El relato refiere que Dios envió una sequía para castigar la maldad de Israel. Cuando el arroyo junto al que acampaba el profeta Elías se secó y el hombre se quedó sin provisiones, Dios le dijo que se dirigiera a un pueblo llamado Sarepta, donde encontraría a una viuda de buen corazón y fe en Dios que proveería para sus necesidades mientras él continuaba con su labor.

Al acercarse a la entrada de aquel pueblo, Elías encontró a una mujer recolectando ramas y sintió que era la persona de la que Dios le había hablado. Cansado y hambriento le pidió un poco de agua y un trozo de pan.

Ella lo miró atónita y le explicó que no tenía pan, y que apenas le quedaba suficiente harina y aceite para hacer un último pan para ella y su hijo. Calculaba que esa sería su última comida antes de morir de inanición.

Elías entonces le pidió un favor imposible: «Haz primero un pan para mí, y luego uno para ti y para tu hijo». Le aseguró que Dios bendeciría aquel acto de generosidad y desinterés: «Siempre habrá harina y aceite de oliva en tus recipientes, ¡hasta que el Señor mande lluvia y vuelvan a crecer los cultivos!»1 La viuda accedió al pedido de Elías, y así fue.
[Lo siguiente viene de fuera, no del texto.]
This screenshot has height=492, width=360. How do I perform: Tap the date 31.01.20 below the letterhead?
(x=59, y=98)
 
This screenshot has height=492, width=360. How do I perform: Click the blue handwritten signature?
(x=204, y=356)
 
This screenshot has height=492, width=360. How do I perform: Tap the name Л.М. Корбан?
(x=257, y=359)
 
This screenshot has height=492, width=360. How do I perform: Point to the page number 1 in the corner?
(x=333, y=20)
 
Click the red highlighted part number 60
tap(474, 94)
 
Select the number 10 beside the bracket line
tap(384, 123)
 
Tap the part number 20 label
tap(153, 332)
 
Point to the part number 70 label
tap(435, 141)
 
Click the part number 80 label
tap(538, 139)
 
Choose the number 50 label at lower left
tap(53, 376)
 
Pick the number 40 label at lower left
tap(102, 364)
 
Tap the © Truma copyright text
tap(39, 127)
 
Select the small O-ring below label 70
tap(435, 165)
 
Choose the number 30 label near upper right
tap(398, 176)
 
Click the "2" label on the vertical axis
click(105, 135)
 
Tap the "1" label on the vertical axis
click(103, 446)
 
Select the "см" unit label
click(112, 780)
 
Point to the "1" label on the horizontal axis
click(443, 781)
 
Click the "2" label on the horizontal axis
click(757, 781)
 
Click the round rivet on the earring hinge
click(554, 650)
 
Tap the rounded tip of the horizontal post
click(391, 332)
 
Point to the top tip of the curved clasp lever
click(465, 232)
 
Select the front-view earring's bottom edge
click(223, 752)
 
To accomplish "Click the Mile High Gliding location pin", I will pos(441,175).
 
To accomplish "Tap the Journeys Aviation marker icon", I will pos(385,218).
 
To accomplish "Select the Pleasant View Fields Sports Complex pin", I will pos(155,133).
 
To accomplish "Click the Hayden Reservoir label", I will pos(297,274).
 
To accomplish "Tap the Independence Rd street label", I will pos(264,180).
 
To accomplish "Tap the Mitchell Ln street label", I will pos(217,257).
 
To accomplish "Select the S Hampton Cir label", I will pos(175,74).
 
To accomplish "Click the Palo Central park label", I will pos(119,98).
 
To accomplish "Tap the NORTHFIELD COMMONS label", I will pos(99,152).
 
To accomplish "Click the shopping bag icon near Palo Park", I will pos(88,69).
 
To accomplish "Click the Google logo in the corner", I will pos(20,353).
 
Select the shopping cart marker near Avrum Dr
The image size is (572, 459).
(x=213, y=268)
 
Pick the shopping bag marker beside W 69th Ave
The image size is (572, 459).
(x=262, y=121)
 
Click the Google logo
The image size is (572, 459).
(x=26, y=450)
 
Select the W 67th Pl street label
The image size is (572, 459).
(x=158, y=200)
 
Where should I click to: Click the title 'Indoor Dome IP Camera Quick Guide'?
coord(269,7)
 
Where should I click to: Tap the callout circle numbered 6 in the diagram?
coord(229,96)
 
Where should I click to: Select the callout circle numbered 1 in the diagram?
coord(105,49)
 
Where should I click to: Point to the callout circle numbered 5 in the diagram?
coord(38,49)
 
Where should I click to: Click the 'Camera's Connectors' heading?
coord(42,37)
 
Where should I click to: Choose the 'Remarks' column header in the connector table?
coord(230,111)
La Biblia dice que desde aquel momento nunca se quedó sin harina ni sin aceite, y tuvo suficiente comida para ella y para su hijo durante la hambruna. Dios cumplió Su promesa2.

Al reflexionar sobre los muchos años en que me he desempeñado como voluntaria con un presupuesto muy reducido, me doy cuenta de que podría contar algo muy similar. Da la impresión de que recibimos pedidos de ayuda casi todos los días. A veces se trata de una madre soltera desempleada, o de un grupo de ancianos pobres con el que nos topamos en el curso de un viaje misionero a una zona rural, o de un desconocido al que robaron y que quedó abandonado a su suerte, o de huérfanos hambrientos que sobreviven a duras penas en una institución de escasos recursos, o de un vecino que se quedó sin algún artículo de primera necesidad. La lista es interminable.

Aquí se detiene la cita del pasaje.